The unauthorised website, calling itself Ariun Financial Group, has replicated FSA-authorised chartered financial firm Ariun Financial Consulting and has now been added to the regulator’s extensive list of unauthorised firms.

Chris Bryans, managing director of chartered advice firm Ariun Financial Consulting, said: “There is nothing there can be done about this beyond the clone firm being added to the FSA’s unauthorised list. I just cannot believe the lengths these fraudsters go to. It is just mad.

“Everything on the cloned website, including phone numbers disguised to look like Richmond numbers where we are based, replicating our logo and FSA register number, has just been replicated to every detail.”

According to Who Is information, the website was created in the USA on 20 June 2012 and was last updated 23 July the same year.

The FSA published an alert statement yesterday that said: “We have published this statement today in order to warn investors against dealing with unauthorised firms. This statement is to advise members of the public that an organisation identifying itself to UK citizens as Ariun Financial Group not authorised under the Financial Services and Markets Act 2000 to carry on a regulated activity in the UK.”

COVER called the clone firm, posing as a 26-year-old who had just inherited £70,000 and seeking financial advice.

The clone firm said it only dealt with persons over the age of 45 and suggested getting in touch instead with well-known large UK adviser firms Hargreaves Lansdown and Brewin Dolphin.

The clone firm then advised the money could be wisely invested into Apple or Nokia shares and warned to be careful of “many financial advisers who are out to take advantage of inexperienced young people with a lot of money”.

Bryans said while an FSA alert had been published he still worried about fraudulent transactions that the clone firm would make using his firm’s brand.

“As far as anything else we can do is concerned it seems it is really very little, bar consulting lawyers regarding intellectual property rights which is expensive and probably will not get anywhere,” he said.

“I am seriously considering re-branding just to be sure that this will not be a problem for us in the future. I do not know what else to do.”

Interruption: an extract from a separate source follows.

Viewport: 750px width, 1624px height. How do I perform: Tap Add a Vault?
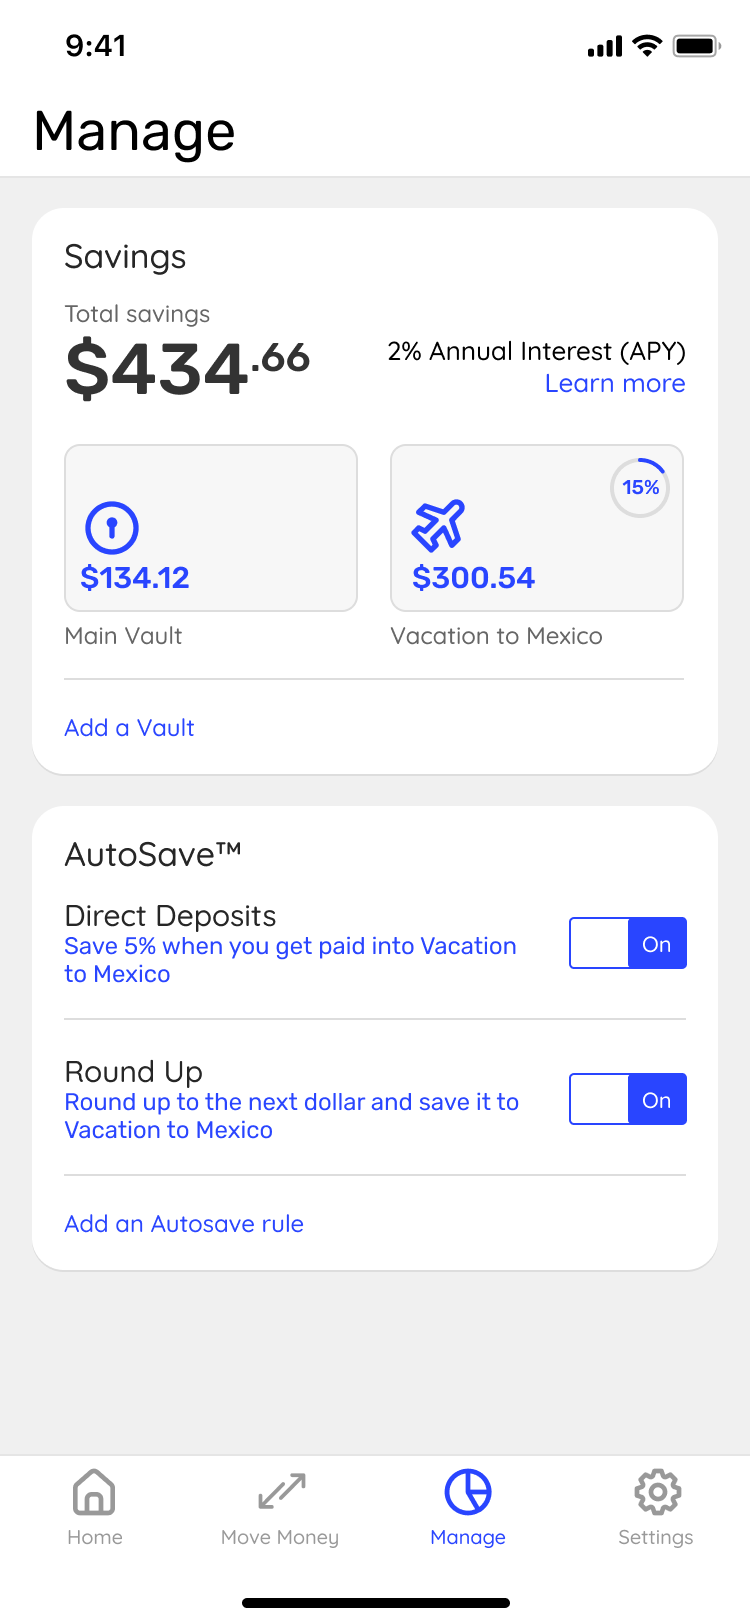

The Chartered Insurance Institute (CII) said it would re-register the firm for chartered status and enable it to use the CII chartered logo if it decided to re-brand, without incurring the usual fees involved.

A Blueprint spokesperson, of which the firm is a member, said: “It is the first I have encountered personally of this nature but that is not to say it does not goes on.

“We have notified the FSA and as far as we stand now there is not really anything more we can do about it. These cases are very difficult to sort out.”

The FSA has previously warned that share fraudsters are increasingly cloning genuine authorised firms or individuals to appear more credible.

In 2011 there were 449 reports made about a number of cloned firms – almost three times as many as the year before when 161 reports were made to the FSA.